Saturn is a separate company within GM whose mission is to attract buyers who otherwise would buy import-brand cars.
Exterior Despite its European origins, the LS has dent- and rust-resistant polymer side-body panels attached to a skeleton-like steel frame, just like all Saturns. Styling on the new sedans show a strong family resemblance to the smaller Saturn S-Series sedan, including a prominent crease that runs the length of the body side.
The L-Series' 106-inch wheelbase and 190-inch overall length are close to the dimensions of the Toyota Camry and Honda Accord, the two best-selling midsize cars. By comparison, the S-Series sedan has a 102-inch wheelbase and is 178 inches long.
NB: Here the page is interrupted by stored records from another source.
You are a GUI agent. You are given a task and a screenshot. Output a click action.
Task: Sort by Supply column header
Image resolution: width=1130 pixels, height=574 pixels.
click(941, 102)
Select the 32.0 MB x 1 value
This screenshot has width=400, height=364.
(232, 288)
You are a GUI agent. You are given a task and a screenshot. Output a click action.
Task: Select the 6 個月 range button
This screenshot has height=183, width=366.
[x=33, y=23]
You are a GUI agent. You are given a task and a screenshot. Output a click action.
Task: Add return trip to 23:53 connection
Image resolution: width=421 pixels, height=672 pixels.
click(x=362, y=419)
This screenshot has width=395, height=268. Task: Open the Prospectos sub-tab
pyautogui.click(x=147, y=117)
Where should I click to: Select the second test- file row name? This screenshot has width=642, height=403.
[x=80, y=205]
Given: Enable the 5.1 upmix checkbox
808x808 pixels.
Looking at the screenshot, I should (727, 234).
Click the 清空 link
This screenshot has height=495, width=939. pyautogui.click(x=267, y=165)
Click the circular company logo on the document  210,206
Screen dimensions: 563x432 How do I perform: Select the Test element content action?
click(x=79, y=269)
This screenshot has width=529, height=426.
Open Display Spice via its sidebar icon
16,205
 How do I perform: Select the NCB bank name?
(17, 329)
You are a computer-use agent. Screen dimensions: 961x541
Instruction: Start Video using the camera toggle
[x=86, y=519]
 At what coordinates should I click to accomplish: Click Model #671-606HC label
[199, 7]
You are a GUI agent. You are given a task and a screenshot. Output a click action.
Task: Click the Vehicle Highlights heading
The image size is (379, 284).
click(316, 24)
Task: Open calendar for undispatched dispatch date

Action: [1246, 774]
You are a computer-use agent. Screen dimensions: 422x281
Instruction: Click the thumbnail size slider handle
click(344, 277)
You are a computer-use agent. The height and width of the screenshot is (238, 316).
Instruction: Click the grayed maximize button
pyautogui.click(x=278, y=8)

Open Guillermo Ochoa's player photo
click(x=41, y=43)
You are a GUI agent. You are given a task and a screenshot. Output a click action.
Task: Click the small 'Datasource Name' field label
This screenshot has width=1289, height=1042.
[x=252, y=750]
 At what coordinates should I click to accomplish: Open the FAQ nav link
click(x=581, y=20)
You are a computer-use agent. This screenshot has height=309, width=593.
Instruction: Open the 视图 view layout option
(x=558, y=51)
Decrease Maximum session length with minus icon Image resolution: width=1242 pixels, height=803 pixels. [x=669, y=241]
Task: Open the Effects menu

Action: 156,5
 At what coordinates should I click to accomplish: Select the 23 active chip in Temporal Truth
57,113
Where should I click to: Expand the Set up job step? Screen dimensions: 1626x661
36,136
Interior The dashboard looks like it was lifted from a Toyota or Honda, with round analog gauges, column stalks for lights and wipers, and audio and climate controls stacked in the center. Air conditioning, power steering and a tilt steering wheel are standard on all models.
Saturn says the interior volume on the LS is 97 cubic feet, versus 91 on the S-Series, plus 17.5 cubic feet of trunk space. The front buckets have ample space for passengers who are 6-feet tall, and while tall people can't stretch out in the back seat, there is more than enough room for two. The rear seatback is split and folds for more cargo room.
A new feature for Saturn is a power driver's seat, optional on models except the base.
Under the Hood The LS and LS1 models use a new, 2.2-liter four-cylinder engine with 137 horsepower that Saturn developed and is not shared with other GM brands (though it may be in the future). The LS2 has a 182-horsepower, 3.0-liter V-6 produced by GM of Europe, versions of which are used in the Cadillac Catera and Saab 9-5. The four-cylinder comes with manual or automatic transmissions and the V-6 only with a four-speed automatic.
Anti-lock brakes and traction control are optional on all models.
Performance The LS is a logical and overdue addition to the Saturn line. There was no place for its owners to go for a larger car except to other brands. The LS is not only larger and roomier but smoother and quieter than the S-Series. The four-cylinder is no slouch, but the V-6 is potent and refined.